I have been ill for over a year, steadily getting worse. My gallbladder is kaput and needs to come out, so we have surgery pencilled for next month.
Since the summer I have been living with:
Daily nausea, exactly like severe morning sickness (I had three HG pregnancies so I don't make this comparison lightly)
Constant moderate to severe pain in my upper abdomen and back that can only really be eased a little with opiates
Extreme exhaustion, probably because of the two previous points
Morning diarrhoea, which conveniently hits exactly at the time I need to get DC1 to school
There have been three occasions where the pain has been so severe that I haven't been able to get out of bed and have had to go to A&E, on these three occasions DH had to arrange to work from home to cover school pickups etc.

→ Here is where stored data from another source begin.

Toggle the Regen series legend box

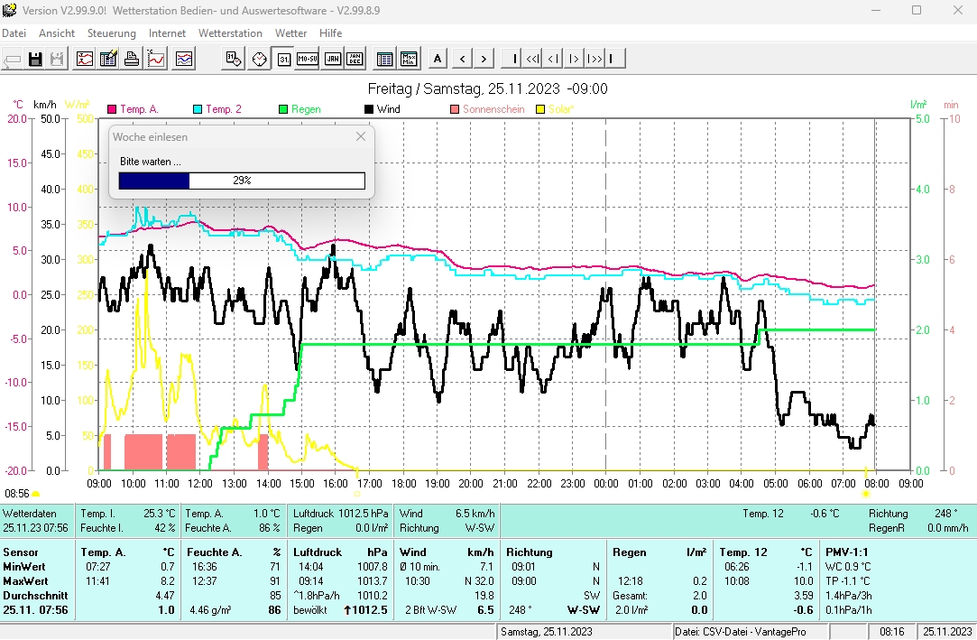(x=283, y=109)
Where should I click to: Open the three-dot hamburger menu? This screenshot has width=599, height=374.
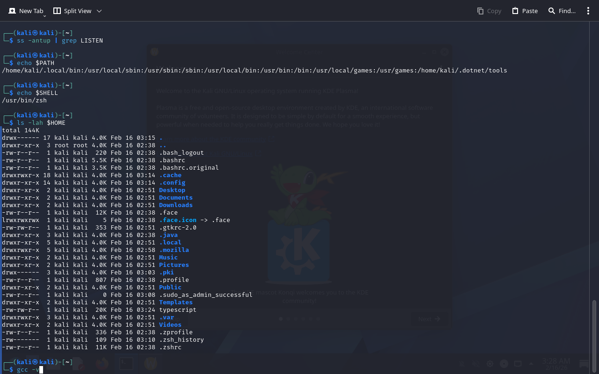coord(588,11)

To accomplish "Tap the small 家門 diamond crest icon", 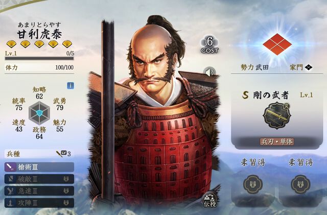I will [309, 67].
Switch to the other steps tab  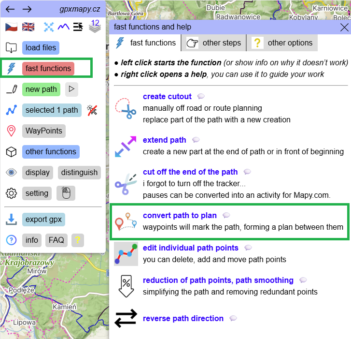click(214, 43)
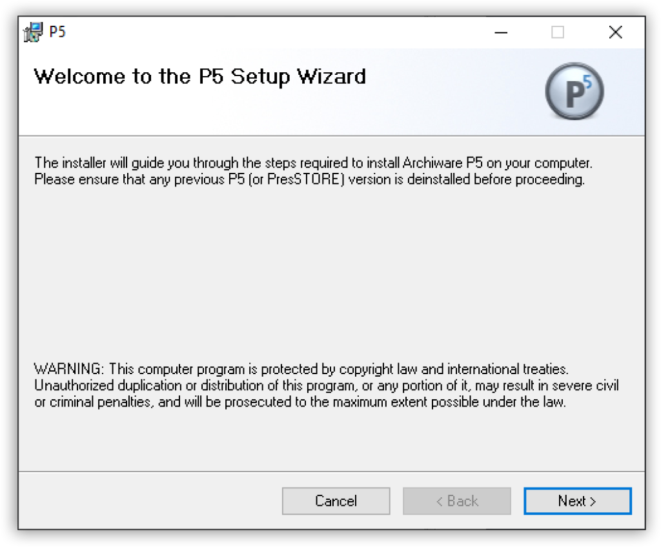Click the disabled maximize button

coord(558,32)
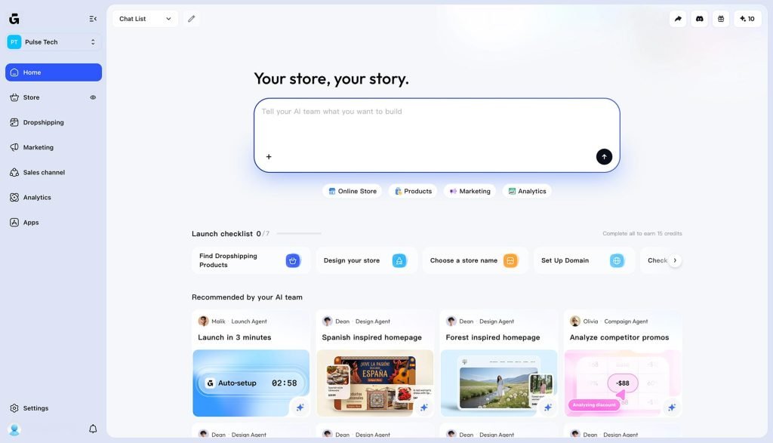Click the launch checklist progress bar
Screen dimensions: 773x443
tap(298, 234)
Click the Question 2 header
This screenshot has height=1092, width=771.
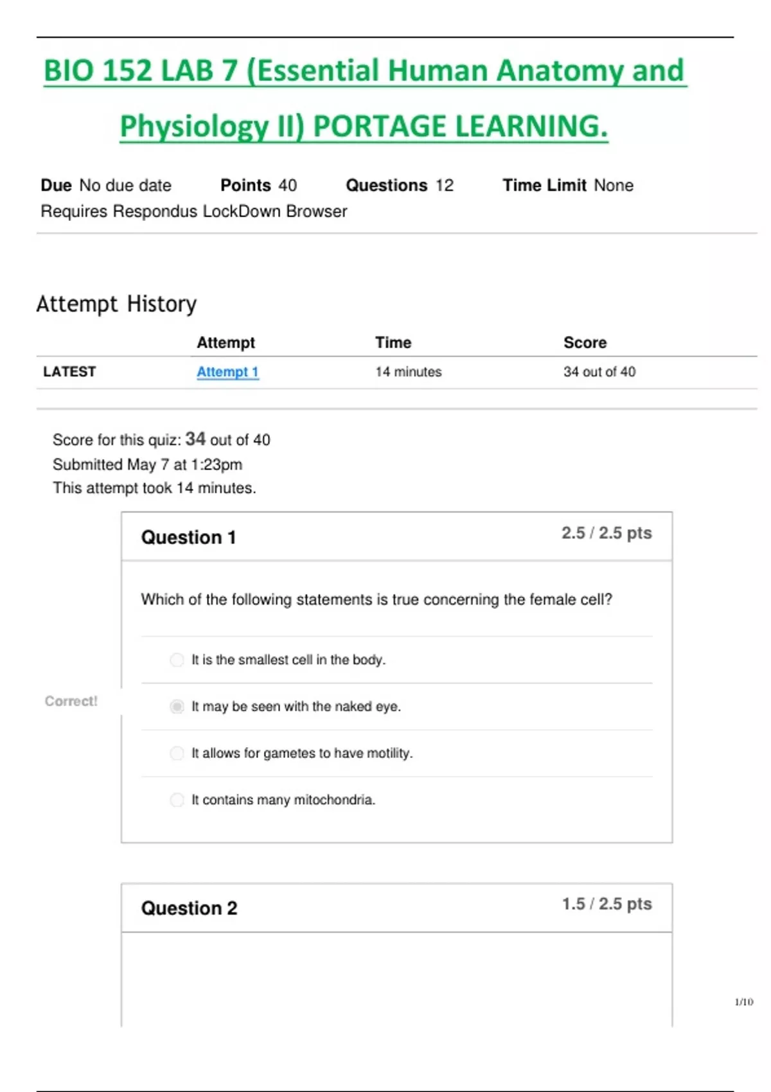tap(190, 908)
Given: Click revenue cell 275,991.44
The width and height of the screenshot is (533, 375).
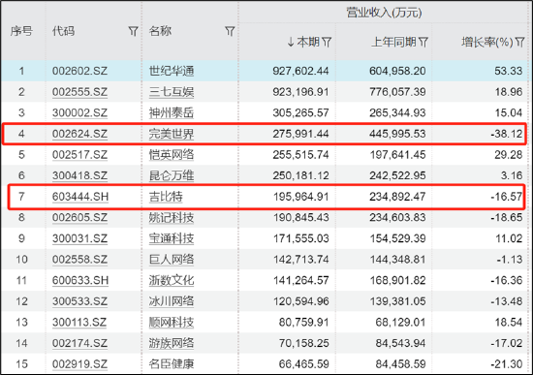Looking at the screenshot, I should click(300, 134).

But the rest of the time I have been doing everything I was doing before as a SAHM to two small children, just doing it while feeling like utter dogshit and/or smacked off my tits on prescription painkillers.

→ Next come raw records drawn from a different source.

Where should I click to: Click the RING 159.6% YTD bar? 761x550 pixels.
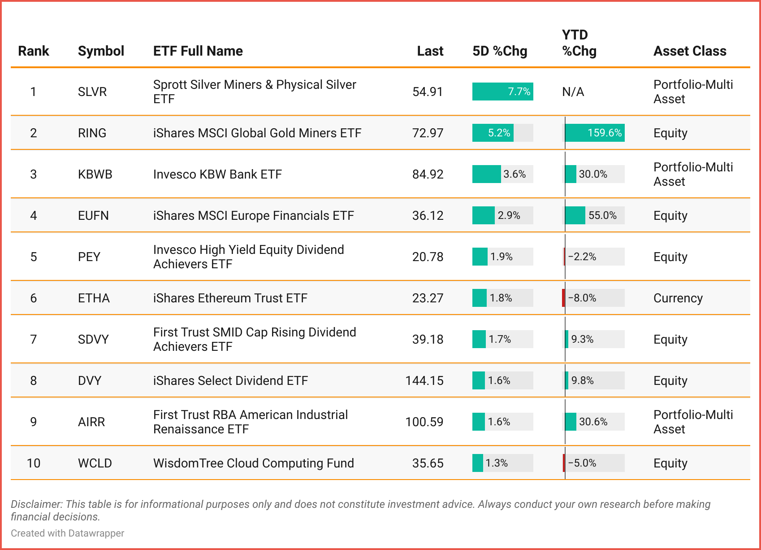[x=594, y=133]
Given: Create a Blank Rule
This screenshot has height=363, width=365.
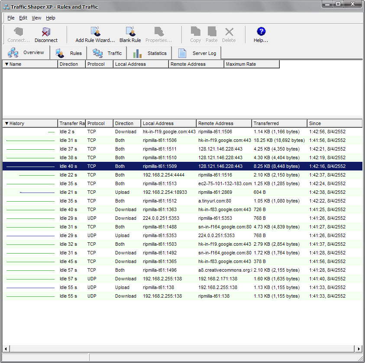Looking at the screenshot, I should [x=130, y=35].
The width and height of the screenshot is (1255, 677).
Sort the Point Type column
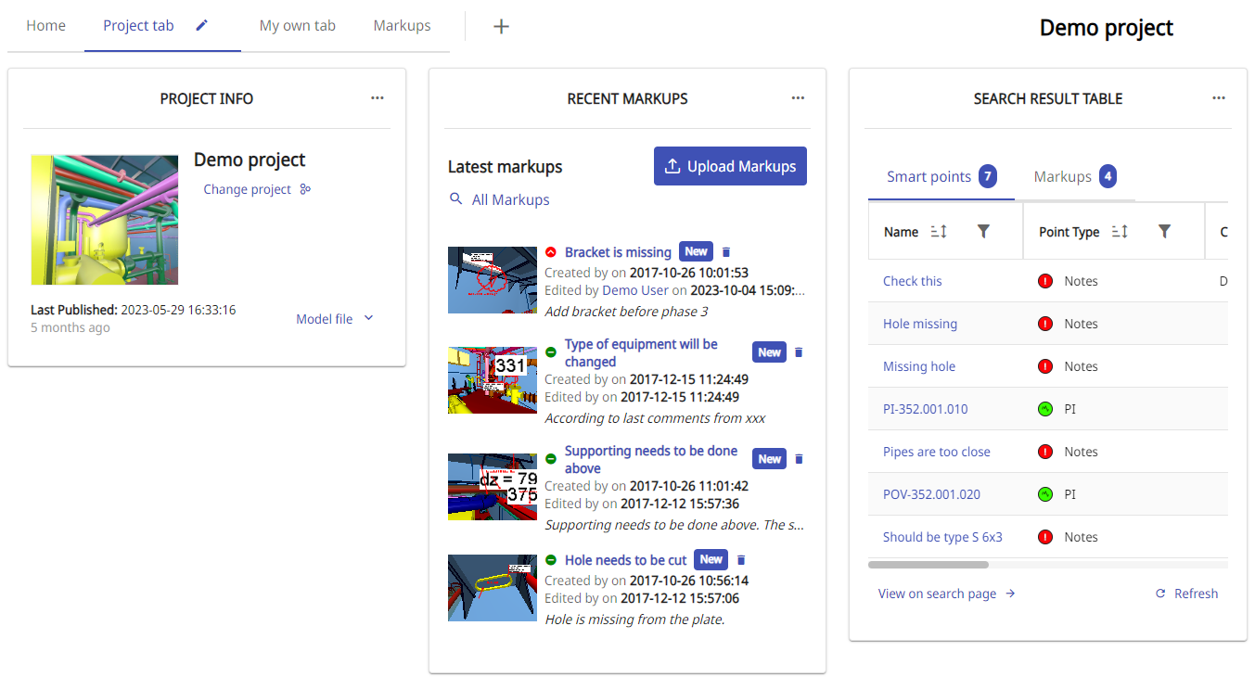coord(1120,232)
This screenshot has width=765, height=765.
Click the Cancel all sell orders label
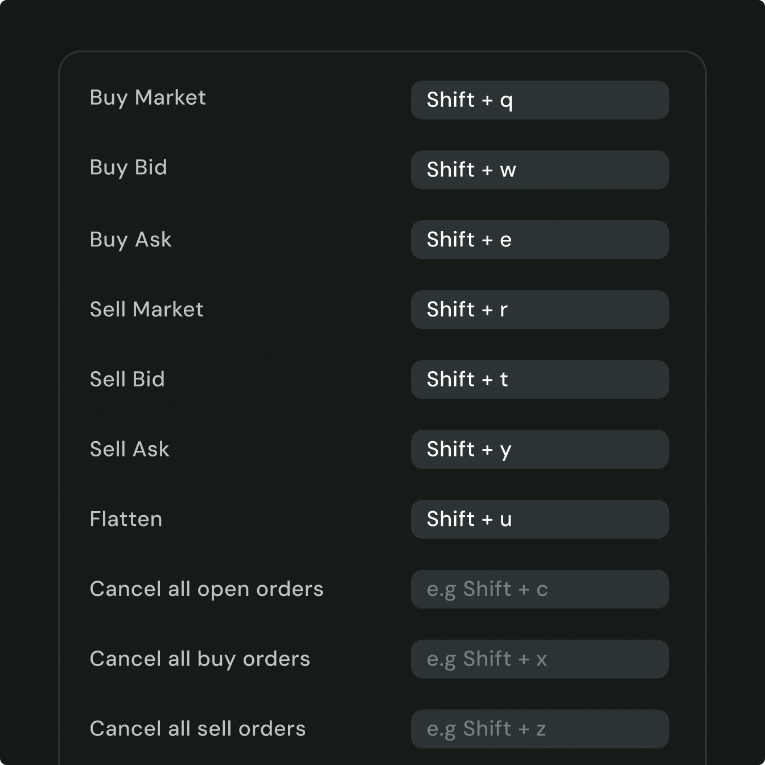coord(198,729)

So AIBU to want to scream at DH when he repeatedly tells me how hard this whole illness thing has been 'for us' and is a thing that 'we have got to get through'?
Has he been crawling to the bathroom to puke on the reg and I've missed it or something? I haven't seen him doubled over in agony at any point in the last six months.
Today he's been messaging me about how exhausted he feels at work, then - the kicker -
'Think we both feel broken from the last six months'
AIBU to shout at him in caps that he's NOT bloody broken, I AM?